What's so scary about performance ratings?

Of course metrics can reflect factors outside your control. But that, Steve Kelman argues, is "why God invented multiple regression."

man graphs performance

A May 26 front-page article in The New York Times, with the scary title "Colleges Rattled as Obama Seeks Rating System," began by stating that college presidents are "appalled" by an Obama administration plan that "would compare schools on factors like how many of their students graduate, how much debt their students accumulate and how much money their students earn after graduating."

I am a professor, working at a university. I am also an advocate of using performance measurement to improve organizational performance. Should I feel "rattled" by the administration's effort?

The basic worries the college presidents expressed in the article were that the measurements could have perverse effects. (Sound familiar?)

Two in particular were cited in the article. The first was that measures of how much students on average earn after they graduate would penalize schools that trained more students in liberal arts, where salaries are lower compared to those for students with degrees in finance, and those that prepared students for poorly paid public-service careers such as social work or even teaching. A focus on post-graduation income would distort the behavior of universities towards a more-narrow view of their mission.

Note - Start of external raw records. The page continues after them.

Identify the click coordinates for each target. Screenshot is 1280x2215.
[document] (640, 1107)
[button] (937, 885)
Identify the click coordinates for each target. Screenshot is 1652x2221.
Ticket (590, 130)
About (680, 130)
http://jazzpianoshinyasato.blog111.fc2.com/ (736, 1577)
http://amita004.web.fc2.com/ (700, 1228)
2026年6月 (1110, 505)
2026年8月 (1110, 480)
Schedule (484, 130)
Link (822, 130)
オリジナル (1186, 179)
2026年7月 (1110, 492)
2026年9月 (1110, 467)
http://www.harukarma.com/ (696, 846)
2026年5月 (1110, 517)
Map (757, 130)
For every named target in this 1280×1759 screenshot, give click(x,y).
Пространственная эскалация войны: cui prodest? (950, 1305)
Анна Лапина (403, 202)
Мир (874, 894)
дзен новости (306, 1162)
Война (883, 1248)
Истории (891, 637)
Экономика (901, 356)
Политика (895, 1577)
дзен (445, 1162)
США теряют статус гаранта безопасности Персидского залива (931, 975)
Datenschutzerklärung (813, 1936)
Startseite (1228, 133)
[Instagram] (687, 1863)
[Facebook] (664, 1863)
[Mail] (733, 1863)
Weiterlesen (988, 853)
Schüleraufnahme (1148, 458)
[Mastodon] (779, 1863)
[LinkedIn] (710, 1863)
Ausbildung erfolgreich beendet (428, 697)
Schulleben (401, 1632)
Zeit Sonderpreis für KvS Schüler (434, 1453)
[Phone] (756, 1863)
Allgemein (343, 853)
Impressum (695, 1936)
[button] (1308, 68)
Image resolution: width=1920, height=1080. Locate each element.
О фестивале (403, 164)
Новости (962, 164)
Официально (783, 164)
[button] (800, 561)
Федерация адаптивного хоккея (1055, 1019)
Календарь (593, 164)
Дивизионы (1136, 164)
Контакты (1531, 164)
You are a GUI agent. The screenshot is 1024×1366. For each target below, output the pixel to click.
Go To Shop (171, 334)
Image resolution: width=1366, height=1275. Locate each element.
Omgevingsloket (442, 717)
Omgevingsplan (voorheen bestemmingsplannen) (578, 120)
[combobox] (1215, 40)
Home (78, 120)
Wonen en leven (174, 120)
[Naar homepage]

The second worry cited was that comparisons of debt load, or the measures of graduation rates and even post-graduation income, would discourage universities from taking a risk on students from disadvantaged backgrounds.

Do I share these worries?

I think the bottom line is that neither worry need argue against a performance rating system, if the system is designed correctly. A number of states, in looking at public school test scores, already perform what are called "value added" adjustments. The basic idea is that the scores are adjusted to account for factors that can produce differences in test scores that have nothing to do with the quality of the school. So, for example, schools where most of the kids come from poor families are going to have a harder time showing the same test scores as schools where the students' families are all rich. But the first school may actually be doing a better job –- adding more value -– than the second, and that's the difference we want to measure. Because these techniques often use a kind of statistical analysis that allows controlling for the impact of these irrelevant variables, I have often reminded my students, "This is why God invented multiple regression."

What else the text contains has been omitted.